Exercise prompt -> Determine how many lines below contain the word "will", then write that number by itself.

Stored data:

== Segment start ==

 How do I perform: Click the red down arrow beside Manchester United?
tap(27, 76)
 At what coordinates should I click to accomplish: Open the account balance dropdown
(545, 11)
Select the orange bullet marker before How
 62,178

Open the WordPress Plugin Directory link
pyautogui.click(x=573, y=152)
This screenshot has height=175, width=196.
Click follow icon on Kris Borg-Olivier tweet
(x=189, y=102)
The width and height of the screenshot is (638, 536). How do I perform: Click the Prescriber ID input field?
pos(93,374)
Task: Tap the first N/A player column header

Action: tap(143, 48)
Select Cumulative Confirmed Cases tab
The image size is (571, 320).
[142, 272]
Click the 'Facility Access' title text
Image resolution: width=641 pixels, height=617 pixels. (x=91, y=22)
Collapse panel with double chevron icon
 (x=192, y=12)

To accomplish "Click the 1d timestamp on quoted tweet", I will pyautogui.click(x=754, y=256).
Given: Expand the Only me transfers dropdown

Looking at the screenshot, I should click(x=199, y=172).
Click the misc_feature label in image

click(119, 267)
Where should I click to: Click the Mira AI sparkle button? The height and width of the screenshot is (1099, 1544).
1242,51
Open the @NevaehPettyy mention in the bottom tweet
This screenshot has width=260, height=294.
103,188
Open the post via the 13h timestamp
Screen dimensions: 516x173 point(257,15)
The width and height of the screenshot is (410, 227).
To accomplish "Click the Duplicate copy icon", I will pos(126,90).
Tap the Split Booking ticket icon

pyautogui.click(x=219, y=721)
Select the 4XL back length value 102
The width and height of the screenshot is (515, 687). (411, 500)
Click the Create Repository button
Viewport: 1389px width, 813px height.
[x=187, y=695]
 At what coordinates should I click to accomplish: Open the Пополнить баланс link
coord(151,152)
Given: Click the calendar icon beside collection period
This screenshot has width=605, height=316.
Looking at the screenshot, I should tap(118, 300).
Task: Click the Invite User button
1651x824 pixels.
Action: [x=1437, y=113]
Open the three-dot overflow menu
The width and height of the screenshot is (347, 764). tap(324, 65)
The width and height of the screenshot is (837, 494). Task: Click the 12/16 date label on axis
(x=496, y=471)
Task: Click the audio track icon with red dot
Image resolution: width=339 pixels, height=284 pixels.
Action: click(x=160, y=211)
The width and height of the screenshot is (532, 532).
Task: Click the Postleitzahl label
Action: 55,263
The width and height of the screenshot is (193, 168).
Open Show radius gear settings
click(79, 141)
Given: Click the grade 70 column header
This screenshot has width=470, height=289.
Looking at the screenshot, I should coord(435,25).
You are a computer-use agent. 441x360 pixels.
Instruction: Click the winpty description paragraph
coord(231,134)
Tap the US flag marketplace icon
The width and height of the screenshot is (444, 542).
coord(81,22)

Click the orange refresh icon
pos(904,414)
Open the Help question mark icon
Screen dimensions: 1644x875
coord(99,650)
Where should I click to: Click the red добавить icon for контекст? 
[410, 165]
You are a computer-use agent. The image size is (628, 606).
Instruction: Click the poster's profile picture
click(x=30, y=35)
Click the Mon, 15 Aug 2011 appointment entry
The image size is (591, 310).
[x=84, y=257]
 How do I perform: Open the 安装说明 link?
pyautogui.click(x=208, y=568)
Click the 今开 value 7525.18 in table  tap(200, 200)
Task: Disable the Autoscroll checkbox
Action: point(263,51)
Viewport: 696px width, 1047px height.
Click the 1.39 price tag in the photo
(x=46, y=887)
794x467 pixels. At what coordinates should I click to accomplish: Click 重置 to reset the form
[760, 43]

== Segment end ==

Answer for the task -> 2